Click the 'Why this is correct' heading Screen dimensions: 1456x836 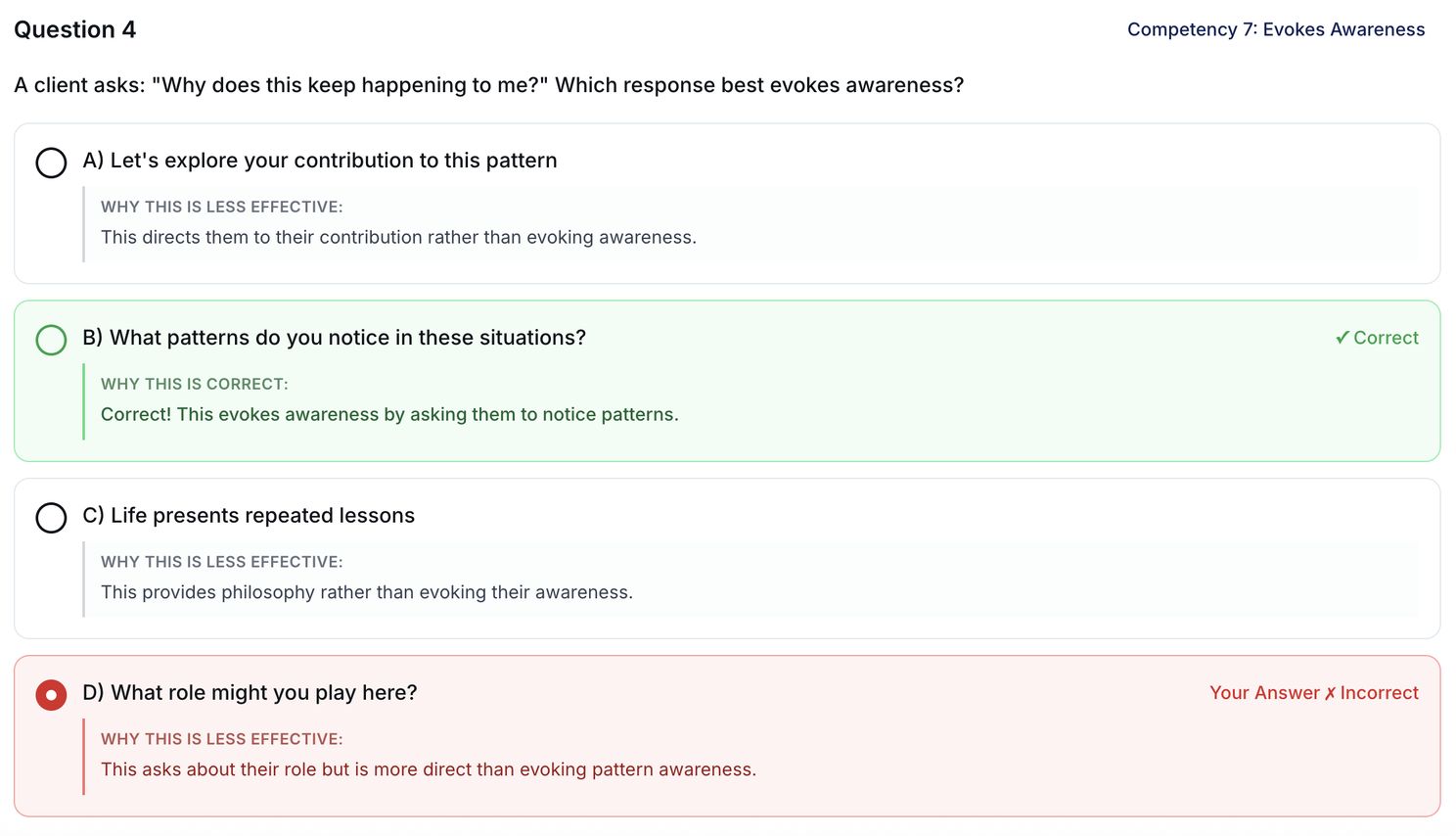(x=194, y=384)
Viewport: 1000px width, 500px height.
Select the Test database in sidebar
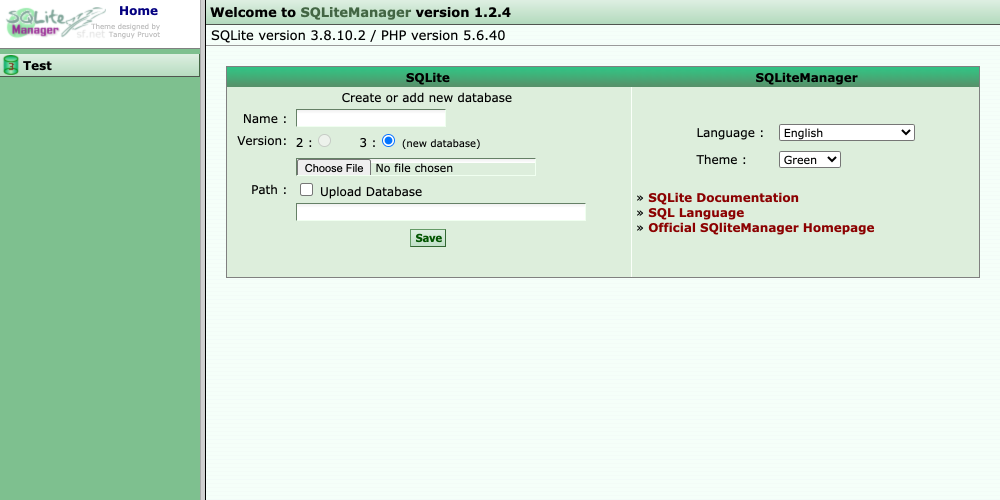[38, 66]
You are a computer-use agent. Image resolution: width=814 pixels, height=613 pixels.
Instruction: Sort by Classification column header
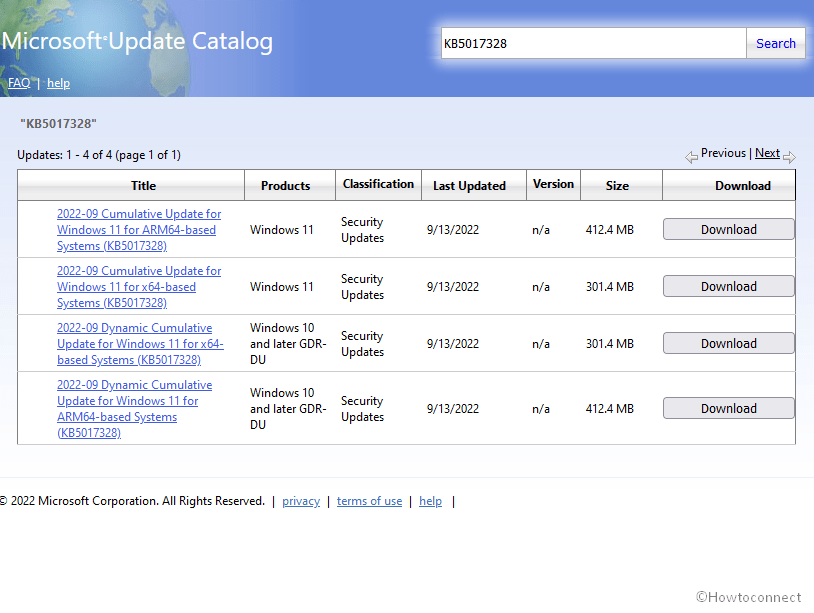(378, 184)
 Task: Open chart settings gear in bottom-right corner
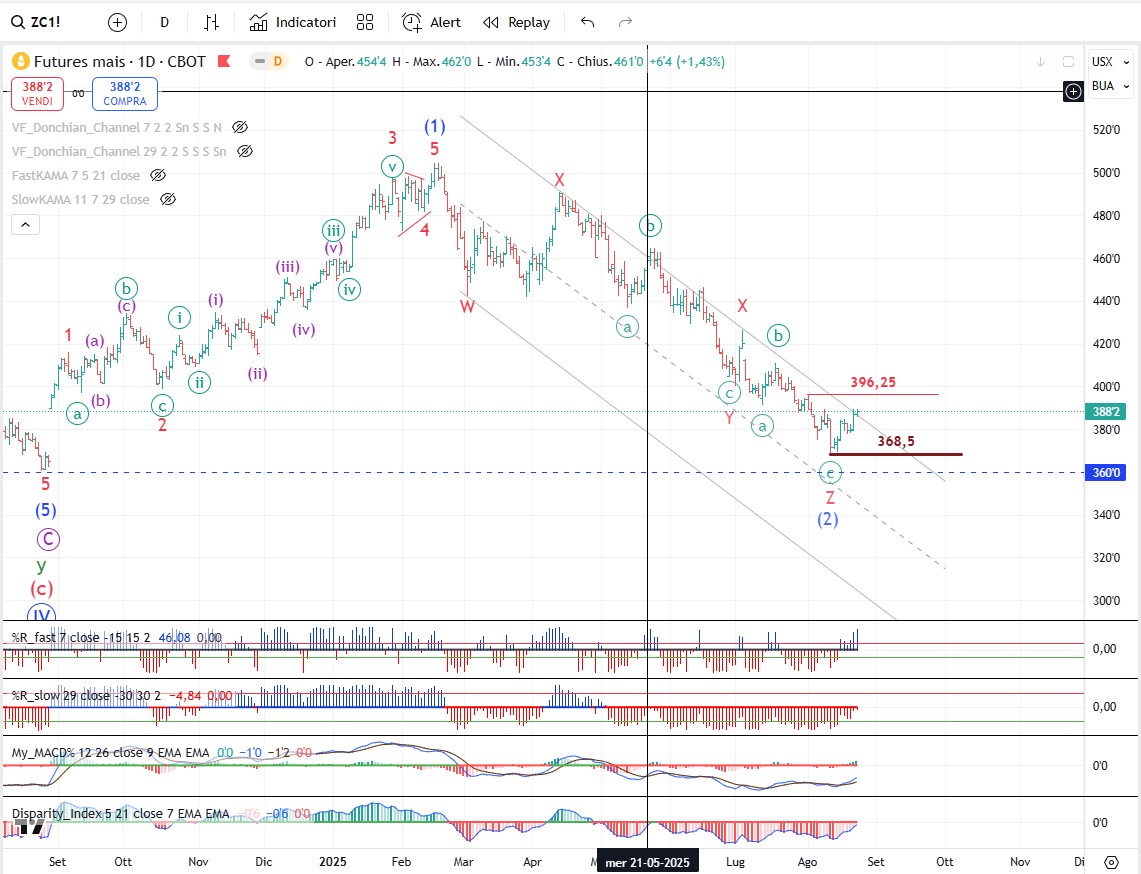[x=1111, y=862]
----
» Aim of the task: Please format the part of the records that opens with the line containing "You are a computer-use" and closes with the last line of the records as a JSON list of strings, one string per line, with blank lines omitted and the pictures left out.

» Response to the exercise:
[
  "You are a computer-use agent. Image resolution: width=814 pixels, height=613 pixels.",
  "Instruction: Sort by Classification column header",
  "(378, 184)",
  " Task: Open chart settings gear in bottom-right corner",
  "[x=1111, y=862]"
]